» Directive
Could you copy out every line of the records below word for word, leaving out the pictures?

— begin —

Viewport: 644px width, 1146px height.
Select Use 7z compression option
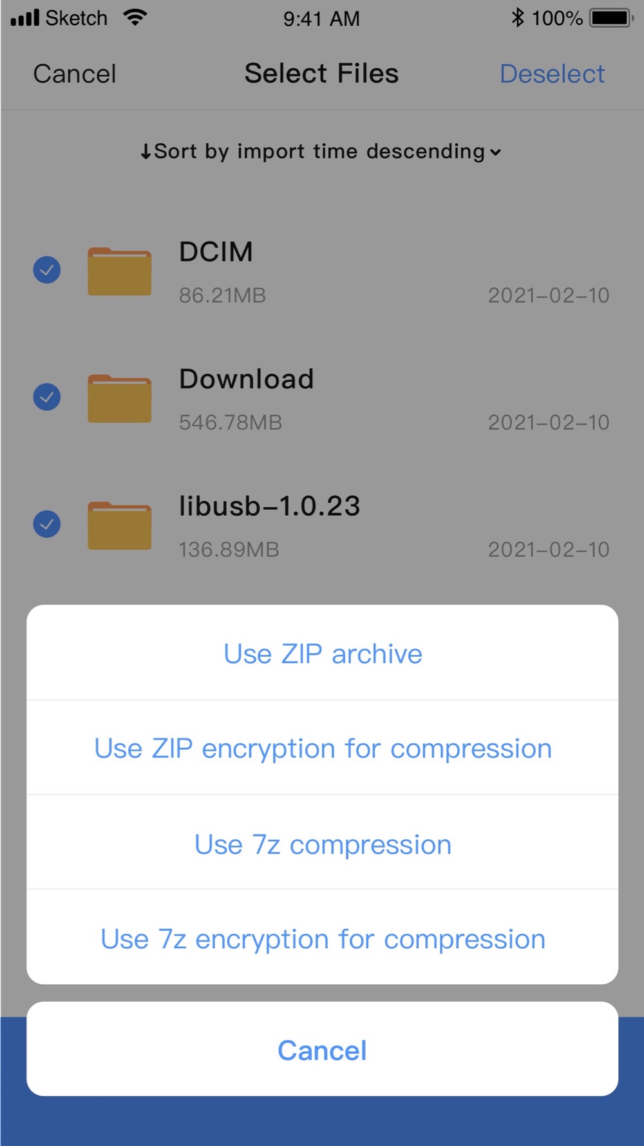(323, 843)
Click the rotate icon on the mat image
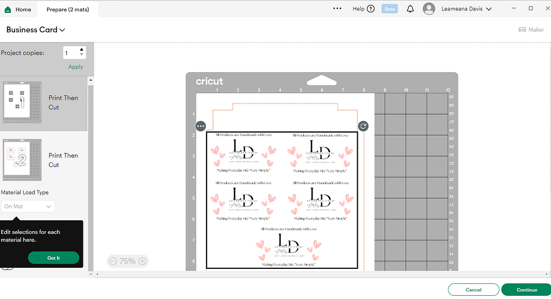The width and height of the screenshot is (551, 299). click(x=363, y=126)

— end —

» Result of the exercise
Viewport: 644px width, 1146px height.
Select Use 7z compression option
(323, 843)
Click the rotate icon on the mat image
The width and height of the screenshot is (551, 299). click(x=363, y=126)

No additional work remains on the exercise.